Péché originel de la loi Climat

In fine, l'étude n'est pas sans proposer, en creux, un bilan de la loi Climat & Résilience. À l'actif, "cette loi a eu le mérite de lancer une vraie prise de conscience et d'ouvrir le dialogue sur l'avenir de nos territoires", souligne Philippe Guyot, président du Grand Ouest toulousain et maire de Plaisance-du-Touch. Au passif, dressé par Brigitte Bariol-Mathais, "un manque d'expérimentation préalable", l'absence "d'étude d'impact", un "manque de prise en compte des spécificités géographiques et des dynamiques territoriales, comme la démographie", "un modèle totalement uniforme […] sur tout le territoire français", "une approche initiale très comptable", l'absence "d'outillage" des collectivités ou encore "une dimension de coopération peu poussée et travaillée". Autant d'éléments avec lesquels il faut, encore aujourd'hui, composer. 

› Le défi de la qualité des sols

Au-delà du "simple" défi de la "quantité", l'étude insiste à son tour sur la nécessaire "approche multidimensionnelle du sol" (qualité, fonctions écologiques, vulnérabilité et capacité de régénération, usages existants ou potentiels, dépendance aux réseaux), lequel est encore "trop fréquemment réduit à une simple surface". "Ne serait-ce que parce que, dans très peu de temps, va nous arriver une directive Sols [lire notre article du 6 juillet 2023] qui va traiter de la qualité et de la reconstruction de tous les sols", rappelle Brigitte Bariol-Mathais. "On ne pourra pas se limiter aux seules définitions d'espaces naturels et forestiers", précise-t-elle, ce qui nécessite de construire "tout un corpus de connaissance, d'outils et de références". Un nouveau défi pour lequel, souligne le directeur de l'Ademe, "de nombreuses collectivités, notamment les plus petites, disposent encore de ressources limitées" et devront donc être, là encore, accompagnées.

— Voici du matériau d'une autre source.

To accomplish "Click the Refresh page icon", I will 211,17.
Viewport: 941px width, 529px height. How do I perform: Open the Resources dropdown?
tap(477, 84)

Un défi qui doit, lui aussi, être pris en compte dans la stratégie foncière de la collectivité, insistent les auteurs de l'étude, à un moment où ils déplorent que la question foncière, bien que "devenue centrale", soit "encore trop traitée de manière fragmentée, ponctuelle ou en réaction à une opportunité d'aménagement". Laquelle stratégie ne peut elle-même "être qu'une déclinaison d'un projet de territoire d'ensemble", enseignent-ils. "Le projet de territoire fixe le cap ; la stratégie foncière trace le chemin". Un chemin assurément long et semé d'embûches.